(Dataset entries Opens)
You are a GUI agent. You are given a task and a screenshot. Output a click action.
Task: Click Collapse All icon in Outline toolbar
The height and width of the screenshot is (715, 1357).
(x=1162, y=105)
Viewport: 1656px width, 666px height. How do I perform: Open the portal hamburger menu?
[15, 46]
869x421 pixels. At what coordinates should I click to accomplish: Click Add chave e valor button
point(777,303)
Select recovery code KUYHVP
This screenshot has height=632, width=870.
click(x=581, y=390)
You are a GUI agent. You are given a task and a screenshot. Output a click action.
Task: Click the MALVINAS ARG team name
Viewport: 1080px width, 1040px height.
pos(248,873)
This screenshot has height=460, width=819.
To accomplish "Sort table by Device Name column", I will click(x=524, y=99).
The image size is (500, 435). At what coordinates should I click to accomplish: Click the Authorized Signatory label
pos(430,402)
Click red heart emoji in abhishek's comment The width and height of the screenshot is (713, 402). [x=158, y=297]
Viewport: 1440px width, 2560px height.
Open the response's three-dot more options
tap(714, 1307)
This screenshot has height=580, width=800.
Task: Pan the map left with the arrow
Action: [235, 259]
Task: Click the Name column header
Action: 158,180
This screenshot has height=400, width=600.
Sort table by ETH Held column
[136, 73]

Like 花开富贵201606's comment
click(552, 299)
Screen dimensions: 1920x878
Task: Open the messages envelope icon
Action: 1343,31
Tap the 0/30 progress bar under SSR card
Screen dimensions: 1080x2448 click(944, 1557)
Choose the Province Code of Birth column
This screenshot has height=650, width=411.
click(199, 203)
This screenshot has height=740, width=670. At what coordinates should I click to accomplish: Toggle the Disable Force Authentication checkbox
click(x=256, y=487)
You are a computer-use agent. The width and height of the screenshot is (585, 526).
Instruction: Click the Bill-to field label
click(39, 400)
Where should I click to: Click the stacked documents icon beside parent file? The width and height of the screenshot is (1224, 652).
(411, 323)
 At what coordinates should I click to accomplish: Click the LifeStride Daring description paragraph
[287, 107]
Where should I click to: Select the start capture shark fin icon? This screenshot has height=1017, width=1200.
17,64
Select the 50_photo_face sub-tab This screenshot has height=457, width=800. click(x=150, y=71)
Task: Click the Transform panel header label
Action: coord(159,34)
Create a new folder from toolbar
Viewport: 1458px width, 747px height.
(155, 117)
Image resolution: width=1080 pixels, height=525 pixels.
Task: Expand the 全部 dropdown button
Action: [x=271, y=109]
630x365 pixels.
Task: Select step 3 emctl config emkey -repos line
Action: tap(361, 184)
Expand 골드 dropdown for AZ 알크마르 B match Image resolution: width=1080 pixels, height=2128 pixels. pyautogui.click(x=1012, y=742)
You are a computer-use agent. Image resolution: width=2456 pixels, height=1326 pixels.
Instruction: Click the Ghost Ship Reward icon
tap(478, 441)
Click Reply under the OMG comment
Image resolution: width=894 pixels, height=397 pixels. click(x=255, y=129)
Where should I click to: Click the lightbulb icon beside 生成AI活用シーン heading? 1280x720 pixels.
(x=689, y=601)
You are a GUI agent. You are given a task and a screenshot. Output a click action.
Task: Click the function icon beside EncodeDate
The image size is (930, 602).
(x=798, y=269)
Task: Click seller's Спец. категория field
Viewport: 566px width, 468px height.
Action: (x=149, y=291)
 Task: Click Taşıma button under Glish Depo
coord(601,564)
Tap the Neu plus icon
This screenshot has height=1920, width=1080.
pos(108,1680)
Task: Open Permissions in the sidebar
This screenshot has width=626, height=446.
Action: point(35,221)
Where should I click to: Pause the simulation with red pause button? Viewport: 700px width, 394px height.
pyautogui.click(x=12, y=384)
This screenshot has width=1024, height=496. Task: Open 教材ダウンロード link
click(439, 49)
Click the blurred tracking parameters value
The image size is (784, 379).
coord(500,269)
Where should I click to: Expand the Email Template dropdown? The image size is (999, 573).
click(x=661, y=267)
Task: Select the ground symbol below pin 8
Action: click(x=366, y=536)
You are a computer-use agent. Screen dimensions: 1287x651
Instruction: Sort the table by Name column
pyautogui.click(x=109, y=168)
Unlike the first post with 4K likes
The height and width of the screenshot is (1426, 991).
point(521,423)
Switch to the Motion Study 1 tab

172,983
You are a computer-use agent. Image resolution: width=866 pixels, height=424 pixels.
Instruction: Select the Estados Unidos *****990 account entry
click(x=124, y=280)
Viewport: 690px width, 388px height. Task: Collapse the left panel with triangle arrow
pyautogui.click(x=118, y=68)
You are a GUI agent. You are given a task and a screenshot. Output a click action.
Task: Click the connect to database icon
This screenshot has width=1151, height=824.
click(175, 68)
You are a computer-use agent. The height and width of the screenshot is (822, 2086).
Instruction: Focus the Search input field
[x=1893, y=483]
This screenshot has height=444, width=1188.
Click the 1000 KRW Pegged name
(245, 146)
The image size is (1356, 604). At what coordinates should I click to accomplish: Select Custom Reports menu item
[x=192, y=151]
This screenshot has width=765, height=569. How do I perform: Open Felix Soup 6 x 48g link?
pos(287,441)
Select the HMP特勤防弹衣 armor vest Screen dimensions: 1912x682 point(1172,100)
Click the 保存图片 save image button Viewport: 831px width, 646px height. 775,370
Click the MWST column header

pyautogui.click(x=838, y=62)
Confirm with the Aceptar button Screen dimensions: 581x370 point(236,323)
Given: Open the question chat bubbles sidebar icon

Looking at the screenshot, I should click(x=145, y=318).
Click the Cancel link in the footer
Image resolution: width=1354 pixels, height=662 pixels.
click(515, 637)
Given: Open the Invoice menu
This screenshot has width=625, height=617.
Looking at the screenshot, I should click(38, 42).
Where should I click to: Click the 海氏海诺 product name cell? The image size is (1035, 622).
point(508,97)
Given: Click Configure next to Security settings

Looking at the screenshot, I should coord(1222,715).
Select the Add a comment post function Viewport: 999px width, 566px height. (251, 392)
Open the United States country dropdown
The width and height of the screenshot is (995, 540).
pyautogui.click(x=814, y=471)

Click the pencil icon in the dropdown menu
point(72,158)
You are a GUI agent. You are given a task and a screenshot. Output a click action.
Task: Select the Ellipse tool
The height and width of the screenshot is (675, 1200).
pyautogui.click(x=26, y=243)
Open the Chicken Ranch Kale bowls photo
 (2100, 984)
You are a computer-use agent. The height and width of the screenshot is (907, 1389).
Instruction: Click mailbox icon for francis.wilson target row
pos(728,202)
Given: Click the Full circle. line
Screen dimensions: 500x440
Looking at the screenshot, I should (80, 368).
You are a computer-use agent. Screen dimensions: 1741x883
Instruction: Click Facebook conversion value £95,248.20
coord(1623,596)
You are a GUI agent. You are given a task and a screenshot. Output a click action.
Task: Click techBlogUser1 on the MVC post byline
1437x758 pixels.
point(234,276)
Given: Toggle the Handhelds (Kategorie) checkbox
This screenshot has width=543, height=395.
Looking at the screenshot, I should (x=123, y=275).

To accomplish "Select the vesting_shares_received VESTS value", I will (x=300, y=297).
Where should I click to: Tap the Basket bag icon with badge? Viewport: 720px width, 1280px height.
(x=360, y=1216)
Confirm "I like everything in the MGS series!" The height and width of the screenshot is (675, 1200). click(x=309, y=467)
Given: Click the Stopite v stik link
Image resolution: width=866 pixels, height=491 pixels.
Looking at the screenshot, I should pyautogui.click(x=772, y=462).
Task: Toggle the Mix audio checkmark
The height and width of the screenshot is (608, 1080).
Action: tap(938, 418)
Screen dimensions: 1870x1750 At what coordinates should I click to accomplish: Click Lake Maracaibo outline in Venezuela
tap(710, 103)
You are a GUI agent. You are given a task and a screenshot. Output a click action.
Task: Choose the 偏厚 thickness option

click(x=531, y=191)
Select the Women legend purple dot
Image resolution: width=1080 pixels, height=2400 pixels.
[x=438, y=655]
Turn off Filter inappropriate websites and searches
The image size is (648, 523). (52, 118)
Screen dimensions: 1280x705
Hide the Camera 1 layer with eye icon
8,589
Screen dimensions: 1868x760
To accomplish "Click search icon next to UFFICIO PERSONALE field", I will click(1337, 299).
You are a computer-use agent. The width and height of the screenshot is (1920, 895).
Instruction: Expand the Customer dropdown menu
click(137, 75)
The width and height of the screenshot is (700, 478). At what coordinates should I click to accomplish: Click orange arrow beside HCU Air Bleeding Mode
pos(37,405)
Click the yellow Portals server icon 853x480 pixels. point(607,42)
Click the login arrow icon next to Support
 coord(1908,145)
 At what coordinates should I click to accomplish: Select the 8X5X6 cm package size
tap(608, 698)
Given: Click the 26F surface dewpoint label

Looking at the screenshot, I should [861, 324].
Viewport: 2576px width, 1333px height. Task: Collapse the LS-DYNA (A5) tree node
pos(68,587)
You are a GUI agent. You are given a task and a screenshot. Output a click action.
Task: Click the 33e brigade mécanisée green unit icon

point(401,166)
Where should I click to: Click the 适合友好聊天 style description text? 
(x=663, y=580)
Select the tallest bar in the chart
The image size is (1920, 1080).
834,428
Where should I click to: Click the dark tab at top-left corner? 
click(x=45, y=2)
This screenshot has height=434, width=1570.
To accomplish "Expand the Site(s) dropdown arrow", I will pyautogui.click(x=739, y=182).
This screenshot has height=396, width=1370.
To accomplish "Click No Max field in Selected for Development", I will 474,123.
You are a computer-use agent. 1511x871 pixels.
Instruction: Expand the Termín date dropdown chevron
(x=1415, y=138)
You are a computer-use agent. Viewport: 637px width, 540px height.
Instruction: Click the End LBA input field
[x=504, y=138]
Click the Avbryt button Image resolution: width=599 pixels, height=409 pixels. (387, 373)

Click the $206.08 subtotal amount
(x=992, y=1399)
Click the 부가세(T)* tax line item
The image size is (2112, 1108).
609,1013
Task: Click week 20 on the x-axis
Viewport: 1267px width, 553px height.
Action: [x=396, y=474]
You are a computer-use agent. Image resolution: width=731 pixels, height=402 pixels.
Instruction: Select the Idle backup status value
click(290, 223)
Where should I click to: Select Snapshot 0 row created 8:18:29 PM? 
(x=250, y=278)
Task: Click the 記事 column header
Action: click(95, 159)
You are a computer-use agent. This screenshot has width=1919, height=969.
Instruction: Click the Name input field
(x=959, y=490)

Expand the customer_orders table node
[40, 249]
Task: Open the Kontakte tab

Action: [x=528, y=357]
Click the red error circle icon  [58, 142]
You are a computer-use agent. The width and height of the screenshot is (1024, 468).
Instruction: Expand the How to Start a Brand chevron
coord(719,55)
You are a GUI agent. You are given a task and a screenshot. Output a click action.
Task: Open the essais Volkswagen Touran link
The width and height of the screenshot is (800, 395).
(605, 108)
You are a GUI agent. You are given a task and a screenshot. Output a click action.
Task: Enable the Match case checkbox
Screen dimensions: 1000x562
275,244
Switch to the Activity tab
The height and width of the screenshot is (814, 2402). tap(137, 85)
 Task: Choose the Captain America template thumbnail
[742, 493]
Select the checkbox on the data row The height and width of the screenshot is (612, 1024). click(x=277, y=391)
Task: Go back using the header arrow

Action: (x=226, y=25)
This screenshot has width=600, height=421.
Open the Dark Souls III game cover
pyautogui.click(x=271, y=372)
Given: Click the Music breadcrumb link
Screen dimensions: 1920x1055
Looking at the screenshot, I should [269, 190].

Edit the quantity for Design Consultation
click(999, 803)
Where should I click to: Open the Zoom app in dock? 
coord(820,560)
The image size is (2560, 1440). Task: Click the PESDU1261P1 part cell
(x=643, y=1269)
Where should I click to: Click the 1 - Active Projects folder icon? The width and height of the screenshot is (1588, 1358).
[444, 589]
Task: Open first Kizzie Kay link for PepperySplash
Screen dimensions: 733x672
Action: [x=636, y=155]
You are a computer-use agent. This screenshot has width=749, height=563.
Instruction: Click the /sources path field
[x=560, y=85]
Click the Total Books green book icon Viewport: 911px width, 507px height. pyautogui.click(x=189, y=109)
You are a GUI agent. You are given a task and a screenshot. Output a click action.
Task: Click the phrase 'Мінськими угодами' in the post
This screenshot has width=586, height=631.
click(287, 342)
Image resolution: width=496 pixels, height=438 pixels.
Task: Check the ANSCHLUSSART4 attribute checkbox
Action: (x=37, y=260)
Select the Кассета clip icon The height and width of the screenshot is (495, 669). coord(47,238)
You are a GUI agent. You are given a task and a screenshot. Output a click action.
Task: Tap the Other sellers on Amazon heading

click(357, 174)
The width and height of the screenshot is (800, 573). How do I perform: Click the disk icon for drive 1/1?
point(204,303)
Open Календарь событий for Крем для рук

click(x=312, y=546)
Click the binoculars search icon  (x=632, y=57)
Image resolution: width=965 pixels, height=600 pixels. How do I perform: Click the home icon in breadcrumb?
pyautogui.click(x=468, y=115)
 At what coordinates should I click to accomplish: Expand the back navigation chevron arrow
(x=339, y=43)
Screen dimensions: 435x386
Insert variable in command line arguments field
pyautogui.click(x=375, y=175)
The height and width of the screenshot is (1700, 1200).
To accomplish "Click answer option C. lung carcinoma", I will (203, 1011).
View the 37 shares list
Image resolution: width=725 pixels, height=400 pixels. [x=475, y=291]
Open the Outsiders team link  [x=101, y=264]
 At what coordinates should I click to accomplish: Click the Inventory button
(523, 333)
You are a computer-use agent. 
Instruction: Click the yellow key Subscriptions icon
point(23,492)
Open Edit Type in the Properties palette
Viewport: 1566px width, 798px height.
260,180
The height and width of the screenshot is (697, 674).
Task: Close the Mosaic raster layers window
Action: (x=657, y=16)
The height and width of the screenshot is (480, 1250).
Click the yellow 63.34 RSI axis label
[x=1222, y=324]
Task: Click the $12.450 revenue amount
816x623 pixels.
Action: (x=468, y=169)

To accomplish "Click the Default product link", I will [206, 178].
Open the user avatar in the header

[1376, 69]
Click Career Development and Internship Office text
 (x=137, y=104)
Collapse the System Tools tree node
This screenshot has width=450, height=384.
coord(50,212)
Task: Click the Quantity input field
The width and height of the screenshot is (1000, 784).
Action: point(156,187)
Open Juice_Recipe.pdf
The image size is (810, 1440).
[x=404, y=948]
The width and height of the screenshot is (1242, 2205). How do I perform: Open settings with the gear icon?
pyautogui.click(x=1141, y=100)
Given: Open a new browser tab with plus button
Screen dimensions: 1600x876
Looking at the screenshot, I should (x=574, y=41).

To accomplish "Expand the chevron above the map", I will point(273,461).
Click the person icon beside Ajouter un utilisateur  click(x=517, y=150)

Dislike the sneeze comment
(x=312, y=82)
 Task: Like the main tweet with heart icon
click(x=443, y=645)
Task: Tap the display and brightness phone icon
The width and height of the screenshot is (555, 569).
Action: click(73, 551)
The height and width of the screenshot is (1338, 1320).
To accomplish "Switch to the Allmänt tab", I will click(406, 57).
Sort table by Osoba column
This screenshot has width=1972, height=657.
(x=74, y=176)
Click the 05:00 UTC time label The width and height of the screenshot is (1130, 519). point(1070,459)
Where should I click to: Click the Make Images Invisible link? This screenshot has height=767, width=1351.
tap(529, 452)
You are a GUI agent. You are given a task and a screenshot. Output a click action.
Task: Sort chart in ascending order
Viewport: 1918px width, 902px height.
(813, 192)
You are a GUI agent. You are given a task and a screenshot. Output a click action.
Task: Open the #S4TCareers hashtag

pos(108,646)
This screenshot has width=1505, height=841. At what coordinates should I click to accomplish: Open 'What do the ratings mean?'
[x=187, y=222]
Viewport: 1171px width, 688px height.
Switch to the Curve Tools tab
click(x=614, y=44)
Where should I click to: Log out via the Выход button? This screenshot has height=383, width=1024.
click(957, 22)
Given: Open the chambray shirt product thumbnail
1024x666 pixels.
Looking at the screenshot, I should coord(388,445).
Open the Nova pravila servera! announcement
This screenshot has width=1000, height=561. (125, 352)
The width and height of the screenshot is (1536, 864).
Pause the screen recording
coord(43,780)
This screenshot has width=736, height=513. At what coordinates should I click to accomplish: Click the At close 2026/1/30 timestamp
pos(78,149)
(Dataset entries Closes)
▶ [Exercise description]
Please give an exact copy of the entries above, from the line with "Tap the Neu plus icon" down to the line with "Click the 保存图片", inclusive, and nothing else.

▶ [Finished exercise]
Tap the Neu plus icon
This screenshot has height=1920, width=1080.
pos(108,1680)
Task: Open Permissions in the sidebar
This screenshot has width=626, height=446.
Action: point(35,221)
Where should I click to: Pause the simulation with red pause button? Viewport: 700px width, 394px height.
pyautogui.click(x=12, y=384)
This screenshot has width=1024, height=496. Task: Open 教材ダウンロード link
click(439, 49)
Click the blurred tracking parameters value
The image size is (784, 379).
coord(500,269)
Where should I click to: Expand the Email Template dropdown? The image size is (999, 573).
click(x=661, y=267)
Task: Select the ground symbol below pin 8
Action: click(x=366, y=536)
You are a computer-use agent. Screen dimensions: 1287x651
Instruction: Sort the table by Name column
pyautogui.click(x=109, y=168)
Unlike the first post with 4K likes
The height and width of the screenshot is (1426, 991).
point(521,423)
Switch to the Motion Study 1 tab

172,983
You are a computer-use agent. Image resolution: width=866 pixels, height=424 pixels.
Instruction: Select the Estados Unidos *****990 account entry
click(x=124, y=280)
Viewport: 690px width, 388px height. Task: Collapse the left panel with triangle arrow
pyautogui.click(x=118, y=68)
You are a GUI agent. You are given a task and a screenshot. Output a click action.
Task: Click the connect to database icon
This screenshot has width=1151, height=824.
click(175, 68)
You are a computer-use agent. The height and width of the screenshot is (822, 2086).
Instruction: Focus the Search input field
[x=1893, y=483]
This screenshot has height=444, width=1188.
Click the 1000 KRW Pegged name
(245, 146)
The image size is (1356, 604). At what coordinates should I click to accomplish: Select Custom Reports menu item
[x=192, y=151]
This screenshot has width=765, height=569. How do I perform: Open Felix Soup 6 x 48g link?
pos(287,441)
Select the HMP特勤防弹衣 armor vest Screen dimensions: 1912x682 point(1172,100)
Click the 保存图片 save image button Viewport: 831px width, 646px height. 775,370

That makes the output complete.